Source rows
§ §

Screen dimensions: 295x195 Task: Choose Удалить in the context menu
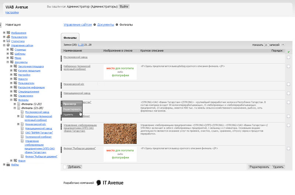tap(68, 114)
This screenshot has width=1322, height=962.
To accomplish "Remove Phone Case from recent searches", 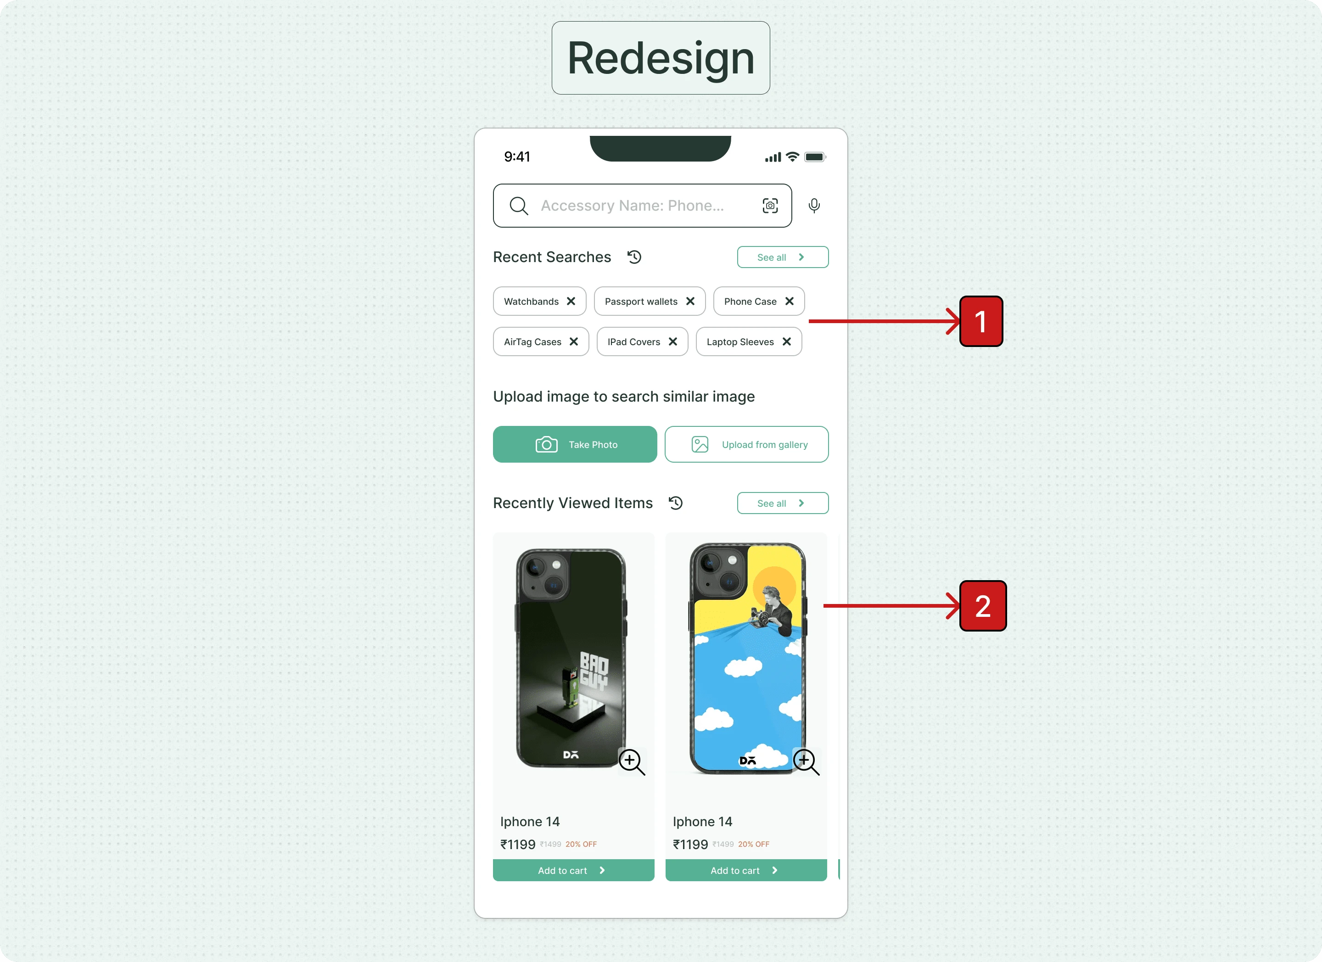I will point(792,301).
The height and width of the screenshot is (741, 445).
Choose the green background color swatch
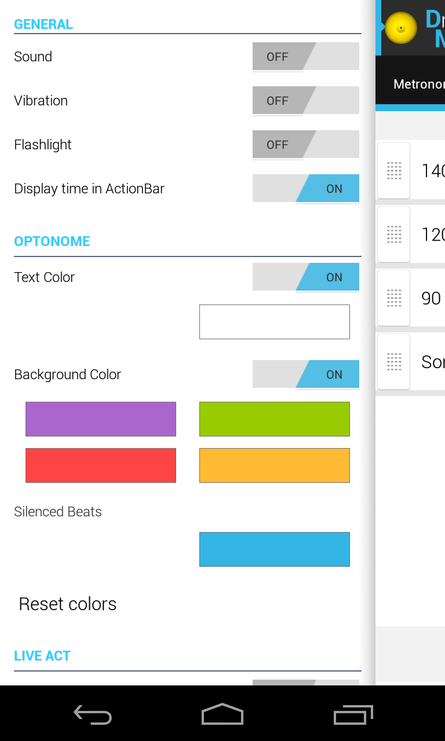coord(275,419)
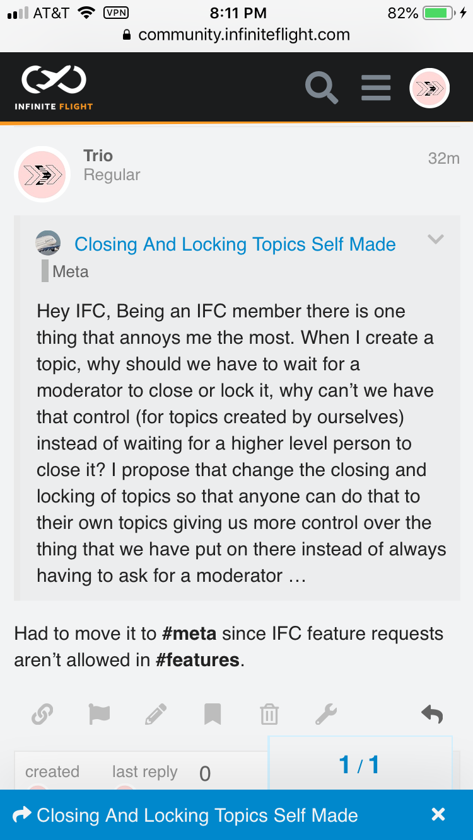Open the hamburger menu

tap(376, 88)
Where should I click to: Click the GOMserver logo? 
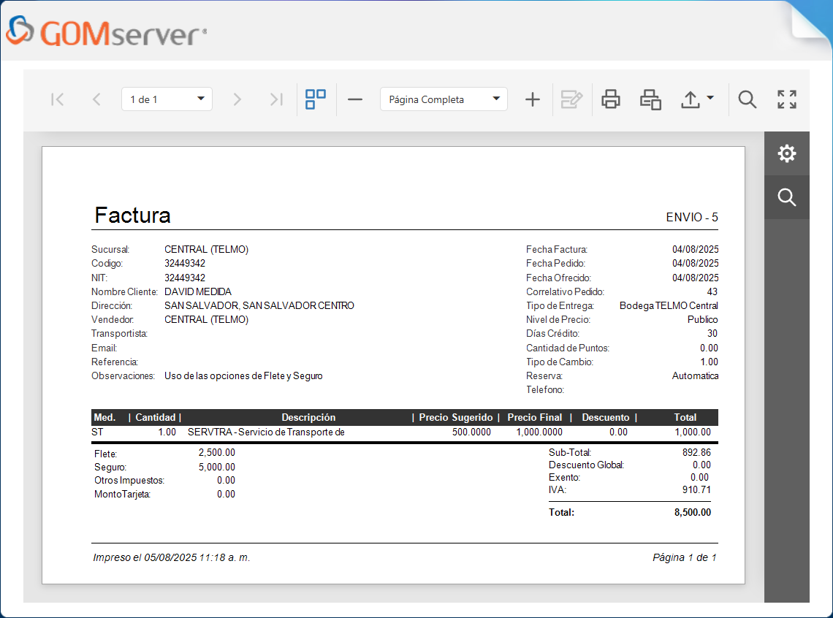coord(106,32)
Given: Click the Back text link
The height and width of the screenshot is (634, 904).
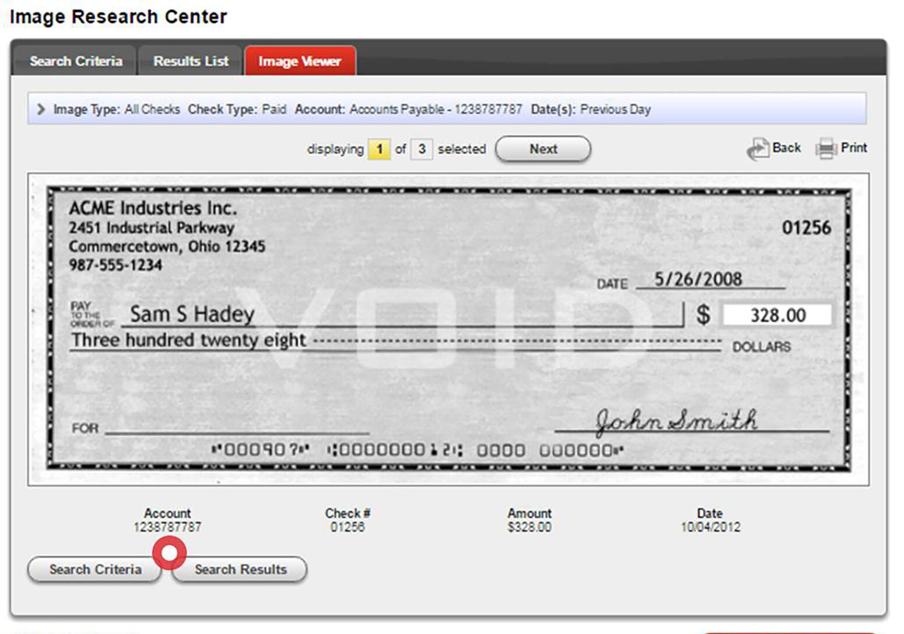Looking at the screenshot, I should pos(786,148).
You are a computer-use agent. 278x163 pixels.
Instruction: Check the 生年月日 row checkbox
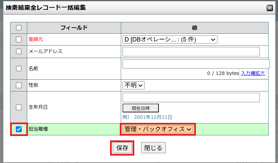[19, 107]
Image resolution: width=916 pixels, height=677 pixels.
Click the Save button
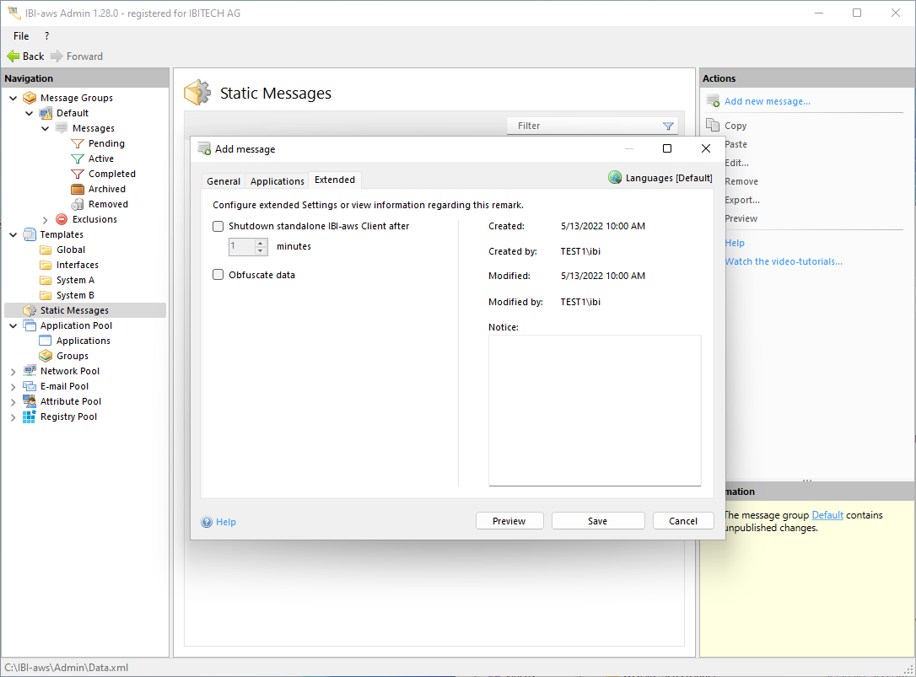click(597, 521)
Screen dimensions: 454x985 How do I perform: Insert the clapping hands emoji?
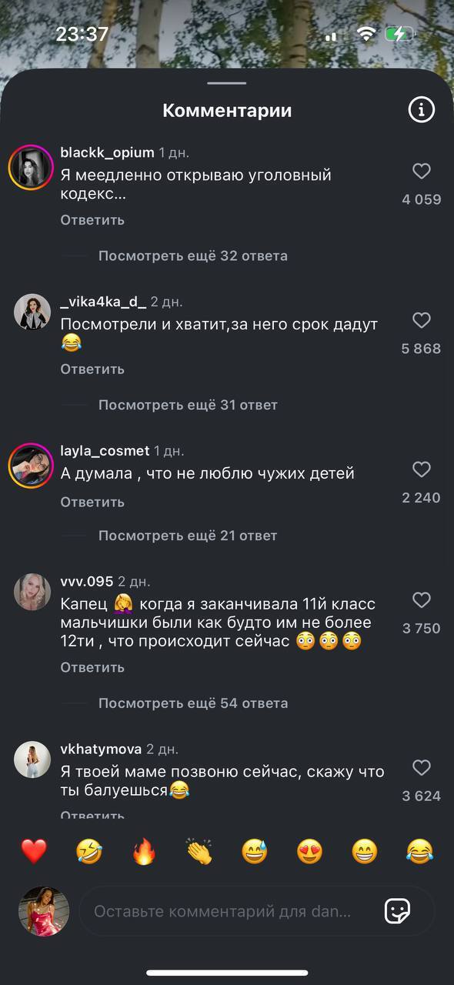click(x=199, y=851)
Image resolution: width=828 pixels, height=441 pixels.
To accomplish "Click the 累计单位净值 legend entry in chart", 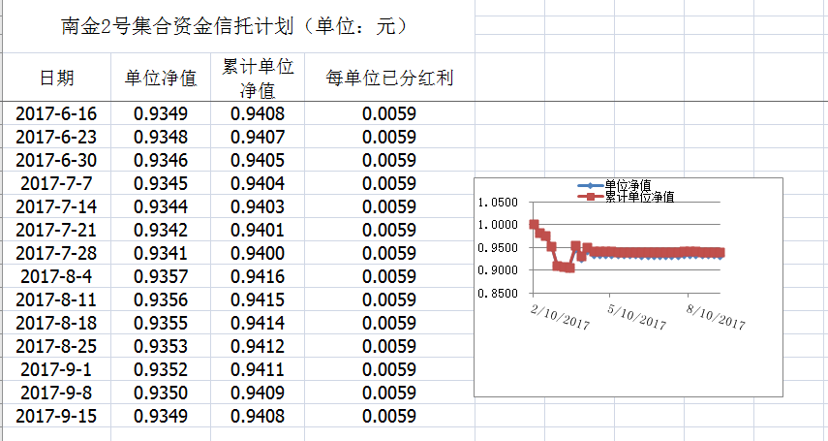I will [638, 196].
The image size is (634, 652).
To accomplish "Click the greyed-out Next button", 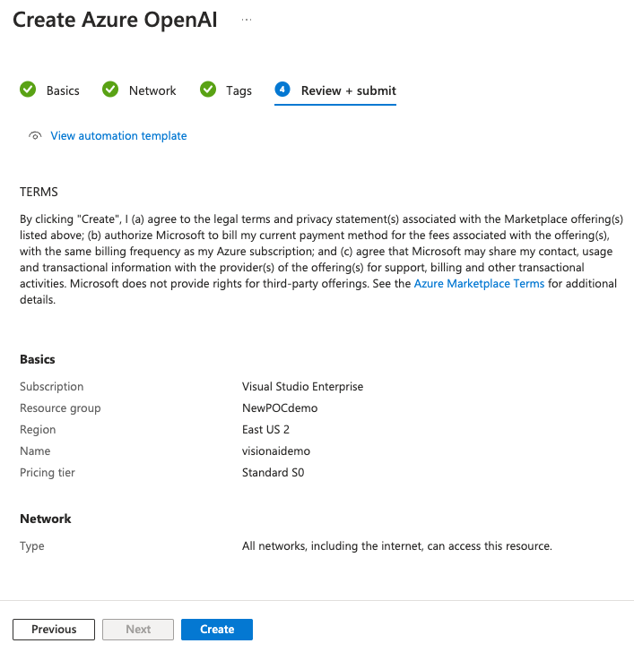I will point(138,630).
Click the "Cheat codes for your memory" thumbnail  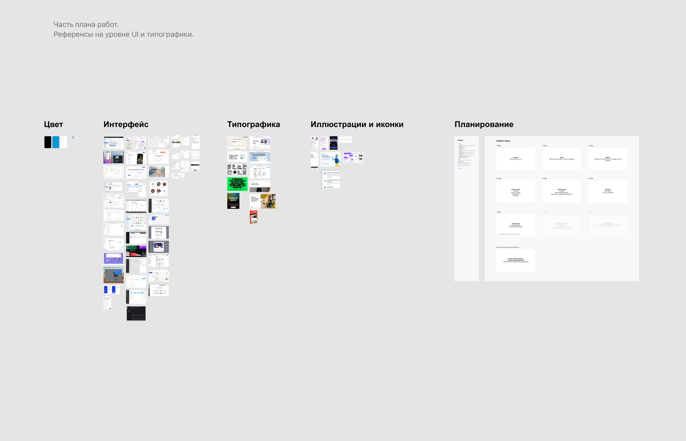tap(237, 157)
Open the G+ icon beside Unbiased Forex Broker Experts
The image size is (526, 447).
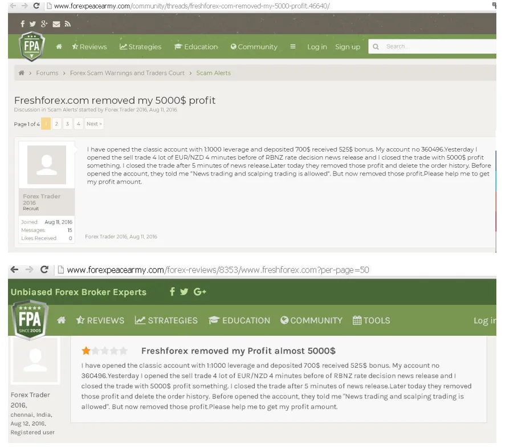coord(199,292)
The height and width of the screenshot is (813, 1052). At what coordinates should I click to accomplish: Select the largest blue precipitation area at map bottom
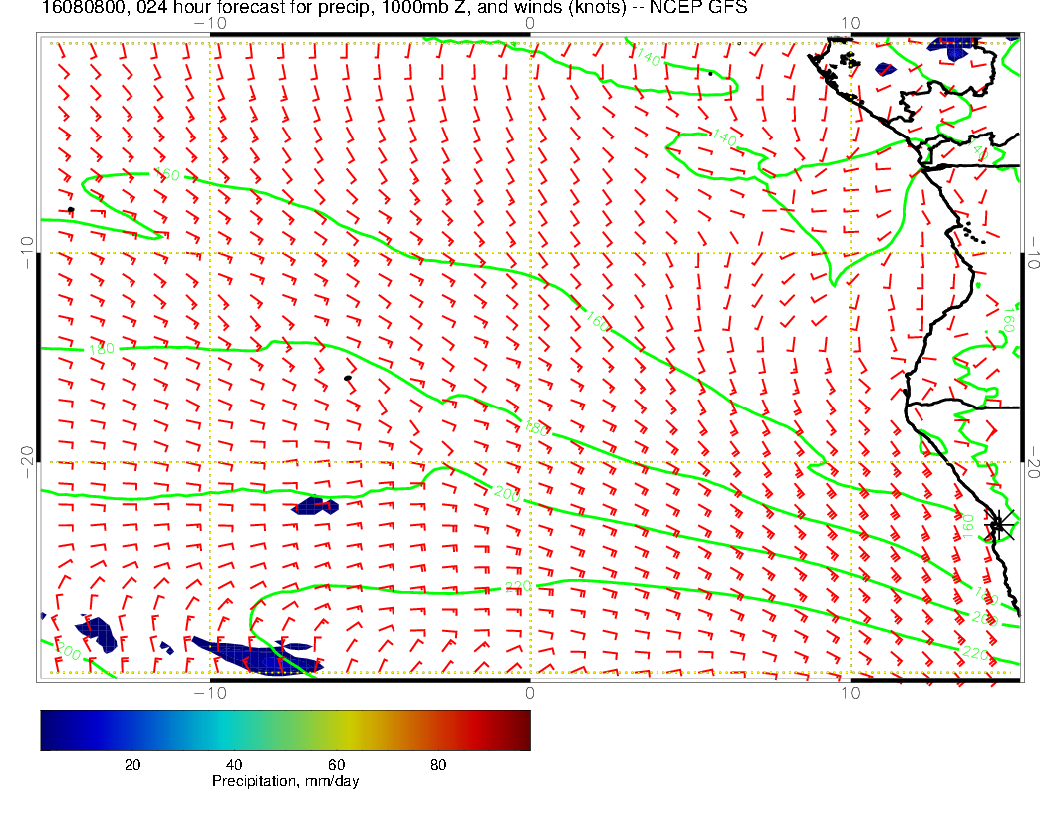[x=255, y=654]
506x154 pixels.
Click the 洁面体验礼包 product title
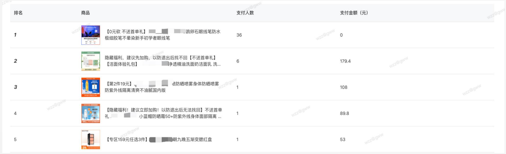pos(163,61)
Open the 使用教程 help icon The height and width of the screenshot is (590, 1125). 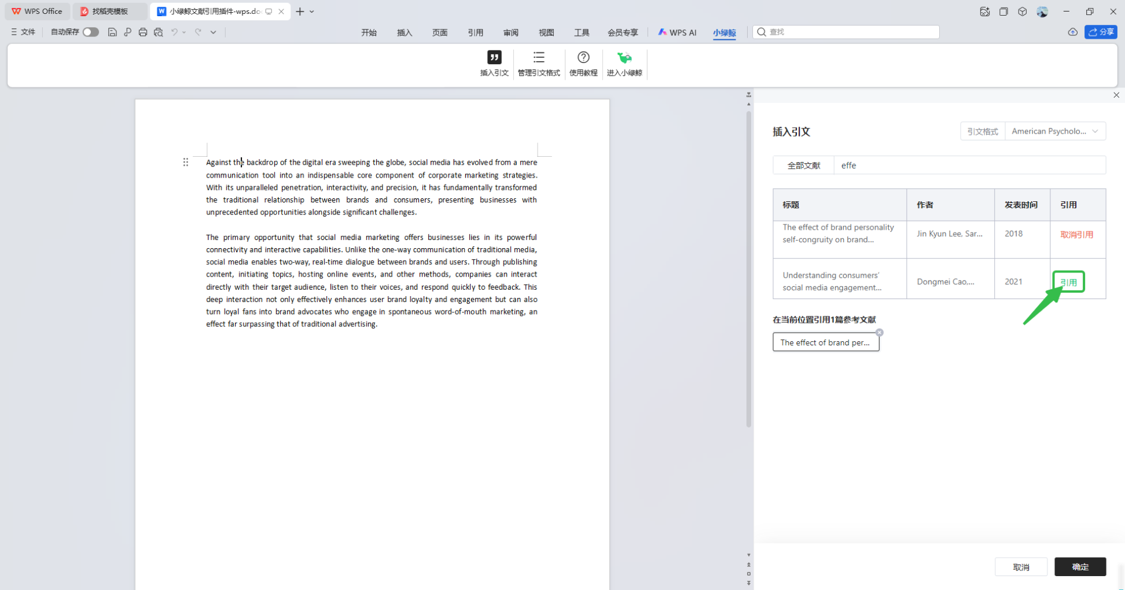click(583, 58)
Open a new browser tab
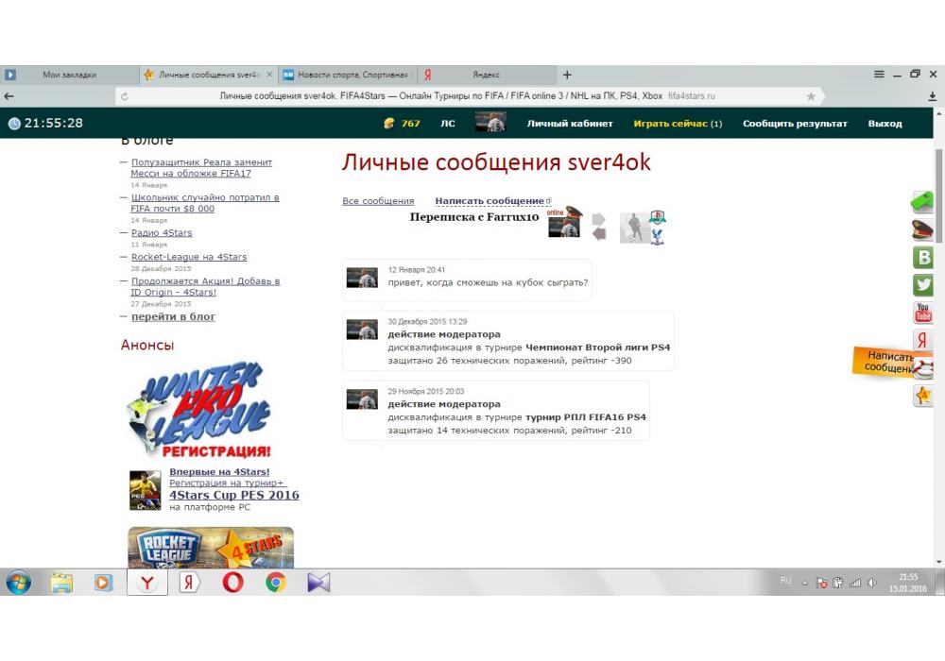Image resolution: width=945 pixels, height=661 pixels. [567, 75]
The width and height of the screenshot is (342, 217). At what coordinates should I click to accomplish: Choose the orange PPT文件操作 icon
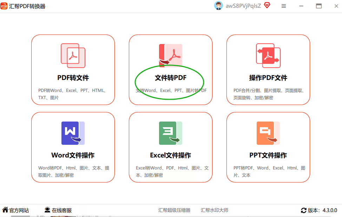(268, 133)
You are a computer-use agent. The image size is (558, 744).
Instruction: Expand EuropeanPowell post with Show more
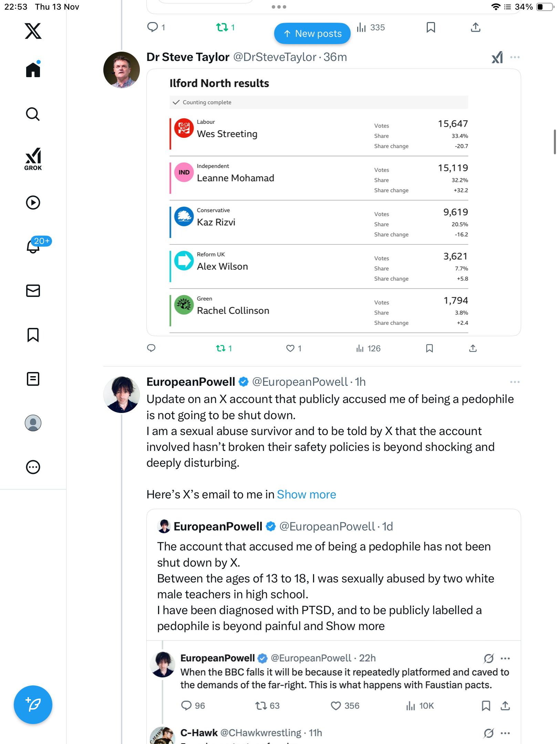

§ §

(Required work)
Copy the rows from the line containing "You are a computer-use agent. The" through the last row, leaving out any pictures.

(Output below)
You are a computer-use agent. The image size is (558, 744).
Instruction: Expand EuropeanPowell post with Show more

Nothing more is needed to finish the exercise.